#### [Instructions to follow]
In full and without deviation, reproduce the records that follow.

(Collected data entries)
#####

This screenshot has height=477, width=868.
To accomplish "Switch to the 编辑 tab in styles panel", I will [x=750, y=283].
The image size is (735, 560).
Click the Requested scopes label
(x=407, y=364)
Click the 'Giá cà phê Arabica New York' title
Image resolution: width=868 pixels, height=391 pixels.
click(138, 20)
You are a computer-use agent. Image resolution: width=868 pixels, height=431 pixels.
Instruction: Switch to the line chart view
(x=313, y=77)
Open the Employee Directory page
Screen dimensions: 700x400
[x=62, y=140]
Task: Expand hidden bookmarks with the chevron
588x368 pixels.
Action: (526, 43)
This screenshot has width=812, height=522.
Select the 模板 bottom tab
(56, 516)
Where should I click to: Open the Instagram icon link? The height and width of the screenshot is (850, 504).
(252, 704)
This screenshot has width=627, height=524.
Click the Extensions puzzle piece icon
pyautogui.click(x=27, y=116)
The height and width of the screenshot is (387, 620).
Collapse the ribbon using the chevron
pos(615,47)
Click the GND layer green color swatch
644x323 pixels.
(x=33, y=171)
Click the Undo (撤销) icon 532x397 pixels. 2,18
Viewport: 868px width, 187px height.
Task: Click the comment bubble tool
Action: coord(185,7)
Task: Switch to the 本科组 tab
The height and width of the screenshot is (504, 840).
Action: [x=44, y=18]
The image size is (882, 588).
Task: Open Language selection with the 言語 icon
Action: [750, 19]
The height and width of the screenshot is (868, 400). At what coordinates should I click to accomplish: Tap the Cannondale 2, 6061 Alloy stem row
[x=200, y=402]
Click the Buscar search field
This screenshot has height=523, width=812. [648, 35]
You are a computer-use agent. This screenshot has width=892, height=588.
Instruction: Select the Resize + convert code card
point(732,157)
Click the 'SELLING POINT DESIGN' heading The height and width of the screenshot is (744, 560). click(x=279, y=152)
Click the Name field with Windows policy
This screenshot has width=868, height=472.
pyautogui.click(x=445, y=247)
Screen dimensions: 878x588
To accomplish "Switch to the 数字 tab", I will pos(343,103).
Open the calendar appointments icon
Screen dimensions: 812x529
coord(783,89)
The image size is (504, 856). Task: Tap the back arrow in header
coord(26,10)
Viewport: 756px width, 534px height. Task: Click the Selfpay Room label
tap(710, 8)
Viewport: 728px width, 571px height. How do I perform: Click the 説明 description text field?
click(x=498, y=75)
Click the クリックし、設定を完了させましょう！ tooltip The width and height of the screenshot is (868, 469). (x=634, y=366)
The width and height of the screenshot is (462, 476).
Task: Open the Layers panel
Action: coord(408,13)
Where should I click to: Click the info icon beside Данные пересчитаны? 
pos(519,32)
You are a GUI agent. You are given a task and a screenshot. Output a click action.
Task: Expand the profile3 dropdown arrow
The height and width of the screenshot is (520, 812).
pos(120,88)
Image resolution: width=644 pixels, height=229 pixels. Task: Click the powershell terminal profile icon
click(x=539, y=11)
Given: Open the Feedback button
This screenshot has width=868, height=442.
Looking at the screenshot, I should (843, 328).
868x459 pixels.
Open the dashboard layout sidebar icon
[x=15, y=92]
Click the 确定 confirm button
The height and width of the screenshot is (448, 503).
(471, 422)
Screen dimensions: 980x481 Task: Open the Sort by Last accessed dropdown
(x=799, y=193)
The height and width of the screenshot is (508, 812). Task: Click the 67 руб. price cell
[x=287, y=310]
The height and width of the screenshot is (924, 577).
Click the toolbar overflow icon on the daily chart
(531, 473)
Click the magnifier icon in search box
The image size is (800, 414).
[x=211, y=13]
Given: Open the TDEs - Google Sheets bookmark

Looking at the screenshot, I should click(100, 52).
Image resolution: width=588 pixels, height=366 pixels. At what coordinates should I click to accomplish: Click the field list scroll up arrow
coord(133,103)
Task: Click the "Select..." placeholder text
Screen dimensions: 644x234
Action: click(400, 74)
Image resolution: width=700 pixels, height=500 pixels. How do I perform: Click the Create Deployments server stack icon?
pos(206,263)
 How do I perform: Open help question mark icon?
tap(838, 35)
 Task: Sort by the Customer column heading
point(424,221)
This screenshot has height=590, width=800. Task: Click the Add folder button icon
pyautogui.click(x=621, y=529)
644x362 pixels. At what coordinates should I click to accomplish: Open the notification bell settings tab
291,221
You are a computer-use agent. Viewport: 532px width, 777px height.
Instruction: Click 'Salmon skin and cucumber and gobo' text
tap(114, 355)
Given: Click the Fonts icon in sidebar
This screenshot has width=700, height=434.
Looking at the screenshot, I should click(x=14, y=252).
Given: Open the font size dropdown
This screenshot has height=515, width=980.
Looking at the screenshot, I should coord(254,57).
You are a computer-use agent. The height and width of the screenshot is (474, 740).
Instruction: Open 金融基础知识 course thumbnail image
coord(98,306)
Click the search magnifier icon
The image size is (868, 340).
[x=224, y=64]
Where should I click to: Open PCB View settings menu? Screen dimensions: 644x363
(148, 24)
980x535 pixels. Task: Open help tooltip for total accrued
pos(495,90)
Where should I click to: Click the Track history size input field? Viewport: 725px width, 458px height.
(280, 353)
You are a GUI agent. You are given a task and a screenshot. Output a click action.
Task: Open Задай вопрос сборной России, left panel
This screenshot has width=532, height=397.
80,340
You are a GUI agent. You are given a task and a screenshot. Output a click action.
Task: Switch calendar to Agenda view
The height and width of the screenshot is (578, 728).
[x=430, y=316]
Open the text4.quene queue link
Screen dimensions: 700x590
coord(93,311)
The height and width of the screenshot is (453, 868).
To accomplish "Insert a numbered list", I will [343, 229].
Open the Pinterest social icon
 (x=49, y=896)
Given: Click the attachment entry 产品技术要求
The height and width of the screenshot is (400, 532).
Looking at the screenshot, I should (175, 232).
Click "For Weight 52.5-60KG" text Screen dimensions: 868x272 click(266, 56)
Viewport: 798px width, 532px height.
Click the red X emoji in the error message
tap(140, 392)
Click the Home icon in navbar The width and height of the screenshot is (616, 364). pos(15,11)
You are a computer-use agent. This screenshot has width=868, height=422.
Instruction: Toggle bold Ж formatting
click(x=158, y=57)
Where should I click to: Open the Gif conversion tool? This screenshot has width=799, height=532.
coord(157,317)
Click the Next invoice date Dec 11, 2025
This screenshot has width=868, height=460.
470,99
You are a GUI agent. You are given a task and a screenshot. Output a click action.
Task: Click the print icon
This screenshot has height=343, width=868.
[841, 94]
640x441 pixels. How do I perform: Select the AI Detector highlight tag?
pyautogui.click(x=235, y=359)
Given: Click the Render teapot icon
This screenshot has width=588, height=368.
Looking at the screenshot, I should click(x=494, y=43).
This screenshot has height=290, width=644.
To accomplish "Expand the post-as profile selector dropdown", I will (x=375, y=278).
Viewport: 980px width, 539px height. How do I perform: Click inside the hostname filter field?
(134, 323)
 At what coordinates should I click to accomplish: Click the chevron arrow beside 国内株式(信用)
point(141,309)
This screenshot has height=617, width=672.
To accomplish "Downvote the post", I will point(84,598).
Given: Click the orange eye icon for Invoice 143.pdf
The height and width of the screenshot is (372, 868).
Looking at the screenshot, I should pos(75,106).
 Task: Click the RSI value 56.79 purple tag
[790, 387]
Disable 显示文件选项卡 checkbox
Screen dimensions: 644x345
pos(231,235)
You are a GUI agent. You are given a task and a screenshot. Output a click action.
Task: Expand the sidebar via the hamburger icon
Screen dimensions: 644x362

#####

#### [Task answer]
This screenshot has height=477, width=868.
To accomplish "Switch to the 编辑 tab in styles panel", I will [x=750, y=283].
The image size is (735, 560).
Click the Requested scopes label
(x=407, y=364)
Click the 'Giá cà phê Arabica New York' title
Image resolution: width=868 pixels, height=391 pixels.
click(138, 20)
You are a computer-use agent. Image resolution: width=868 pixels, height=431 pixels.
Instruction: Switch to the line chart view
(x=313, y=77)
Open the Employee Directory page
Screen dimensions: 700x400
[x=62, y=140]
Task: Expand hidden bookmarks with the chevron
588x368 pixels.
Action: (526, 43)
This screenshot has width=812, height=522.
Select the 模板 bottom tab
(56, 516)
Where should I click to: Open the Instagram icon link? The height and width of the screenshot is (850, 504).
(252, 704)
This screenshot has width=627, height=524.
Click the Extensions puzzle piece icon
pyautogui.click(x=27, y=116)
The height and width of the screenshot is (387, 620).
Collapse the ribbon using the chevron
pos(615,47)
Click the GND layer green color swatch
644x323 pixels.
(x=33, y=171)
Click the Undo (撤销) icon 532x397 pixels. 2,18
Viewport: 868px width, 187px height.
Task: Click the comment bubble tool
Action: coord(185,7)
Task: Switch to the 本科组 tab
The height and width of the screenshot is (504, 840).
Action: [x=44, y=18]
The image size is (882, 588).
Task: Open Language selection with the 言語 icon
Action: [750, 19]
The height and width of the screenshot is (868, 400). At what coordinates should I click to accomplish: Tap the Cannondale 2, 6061 Alloy stem row
[x=200, y=402]
Click the Buscar search field
This screenshot has height=523, width=812. [648, 35]
You are a computer-use agent. This screenshot has width=892, height=588.
Instruction: Select the Resize + convert code card
point(732,157)
Click the 'SELLING POINT DESIGN' heading The height and width of the screenshot is (744, 560). click(x=279, y=152)
Click the Name field with Windows policy
This screenshot has width=868, height=472.
pyautogui.click(x=445, y=247)
Screen dimensions: 878x588
To accomplish "Switch to the 数字 tab", I will pos(343,103).
Open the calendar appointments icon
Screen dimensions: 812x529
coord(783,89)
The image size is (504, 856). Task: Tap the back arrow in header
coord(26,10)
Viewport: 756px width, 534px height. Task: Click the Selfpay Room label
tap(710, 8)
Viewport: 728px width, 571px height. How do I perform: Click the 説明 description text field?
click(x=498, y=75)
Click the クリックし、設定を完了させましょう！ tooltip The width and height of the screenshot is (868, 469). (x=634, y=366)
The width and height of the screenshot is (462, 476).
Task: Open the Layers panel
Action: coord(408,13)
Where should I click to: Click the info icon beside Данные пересчитаны? 
pos(519,32)
You are a GUI agent. You are given a task and a screenshot. Output a click action.
Task: Expand the profile3 dropdown arrow
The height and width of the screenshot is (520, 812).
pos(120,88)
Image resolution: width=644 pixels, height=229 pixels. Task: Click the powershell terminal profile icon
click(x=539, y=11)
Given: Open the Feedback button
This screenshot has width=868, height=442.
Looking at the screenshot, I should (843, 328).
868x459 pixels.
Open the dashboard layout sidebar icon
[x=15, y=92]
Click the 确定 confirm button
The height and width of the screenshot is (448, 503).
(471, 422)
Screen dimensions: 980x481 Task: Open the Sort by Last accessed dropdown
(x=799, y=193)
The height and width of the screenshot is (508, 812). Task: Click the 67 руб. price cell
[x=287, y=310]
The height and width of the screenshot is (924, 577).
Click the toolbar overflow icon on the daily chart
(531, 473)
Click the magnifier icon in search box
The image size is (800, 414).
[x=211, y=13]
Given: Open the TDEs - Google Sheets bookmark

Looking at the screenshot, I should click(100, 52).
Image resolution: width=588 pixels, height=366 pixels. At what coordinates should I click to accomplish: Click the field list scroll up arrow
coord(133,103)
Task: Click the "Select..." placeholder text
Screen dimensions: 644x234
Action: click(400, 74)
Image resolution: width=700 pixels, height=500 pixels. How do I perform: Click the Create Deployments server stack icon?
pos(206,263)
 How do I perform: Open help question mark icon?
tap(838, 35)
 Task: Sort by the Customer column heading
point(424,221)
This screenshot has height=590, width=800. Task: Click the Add folder button icon
pyautogui.click(x=621, y=529)
644x362 pixels. At what coordinates should I click to accomplish: Open the notification bell settings tab
291,221
You are a computer-use agent. Viewport: 532px width, 777px height.
Instruction: Click 'Salmon skin and cucumber and gobo' text
tap(114, 355)
Given: Click the Fonts icon in sidebar
This screenshot has width=700, height=434.
Looking at the screenshot, I should click(x=14, y=252).
Given: Open the font size dropdown
This screenshot has height=515, width=980.
Looking at the screenshot, I should coord(254,57).
You are a computer-use agent. The height and width of the screenshot is (474, 740).
Instruction: Open 金融基础知识 course thumbnail image
coord(98,306)
Click the search magnifier icon
The image size is (868, 340).
[x=224, y=64]
Where should I click to: Open PCB View settings menu? Screen dimensions: 644x363
(148, 24)
980x535 pixels. Task: Open help tooltip for total accrued
pos(495,90)
Where should I click to: Click the Track history size input field? Viewport: 725px width, 458px height.
(280, 353)
You are a GUI agent. You are given a task and a screenshot. Output a click action.
Task: Open Задай вопрос сборной России, left panel
This screenshot has width=532, height=397.
80,340
You are a GUI agent. You are given a task and a screenshot. Output a click action.
Task: Switch calendar to Agenda view
The height and width of the screenshot is (578, 728).
[x=430, y=316]
Open the text4.quene queue link
Screen dimensions: 700x590
coord(93,311)
The height and width of the screenshot is (453, 868).
To accomplish "Insert a numbered list", I will [343, 229].
Open the Pinterest social icon
 (x=49, y=896)
Given: Click the attachment entry 产品技术要求
The height and width of the screenshot is (400, 532).
Looking at the screenshot, I should (175, 232).
Click "For Weight 52.5-60KG" text Screen dimensions: 868x272 click(266, 56)
Viewport: 798px width, 532px height.
Click the red X emoji in the error message
tap(140, 392)
Click the Home icon in navbar The width and height of the screenshot is (616, 364). pos(15,11)
You are a computer-use agent. This screenshot has width=868, height=422.
Instruction: Toggle bold Ж formatting
click(x=158, y=57)
Where should I click to: Open the Gif conversion tool? This screenshot has width=799, height=532.
coord(157,317)
Click the Next invoice date Dec 11, 2025
This screenshot has width=868, height=460.
470,99
You are a GUI agent. You are given a task and a screenshot. Output a click action.
Task: Click the print icon
This screenshot has height=343, width=868.
[841, 94]
640x441 pixels. How do I perform: Select the AI Detector highlight tag?
pyautogui.click(x=235, y=359)
Given: Click the Render teapot icon
This screenshot has width=588, height=368.
Looking at the screenshot, I should click(x=494, y=43).
This screenshot has height=290, width=644.
To accomplish "Expand the post-as profile selector dropdown", I will (x=375, y=278).
Viewport: 980px width, 539px height. How do I perform: Click inside the hostname filter field?
(134, 323)
 At what coordinates should I click to accomplish: Click the chevron arrow beside 国内株式(信用)
point(141,309)
This screenshot has height=617, width=672.
To accomplish "Downvote the post", I will point(84,598).
Given: Click the orange eye icon for Invoice 143.pdf
The height and width of the screenshot is (372, 868).
Looking at the screenshot, I should pos(75,106).
 Task: Click the RSI value 56.79 purple tag
[790, 387]
Disable 显示文件选项卡 checkbox
Screen dimensions: 644x345
pos(231,235)
You are a GUI agent. You are given a task and a screenshot. Output a click action.
Task: Expand the sidebar via the hamburger icon
Screen dimensions: 644x362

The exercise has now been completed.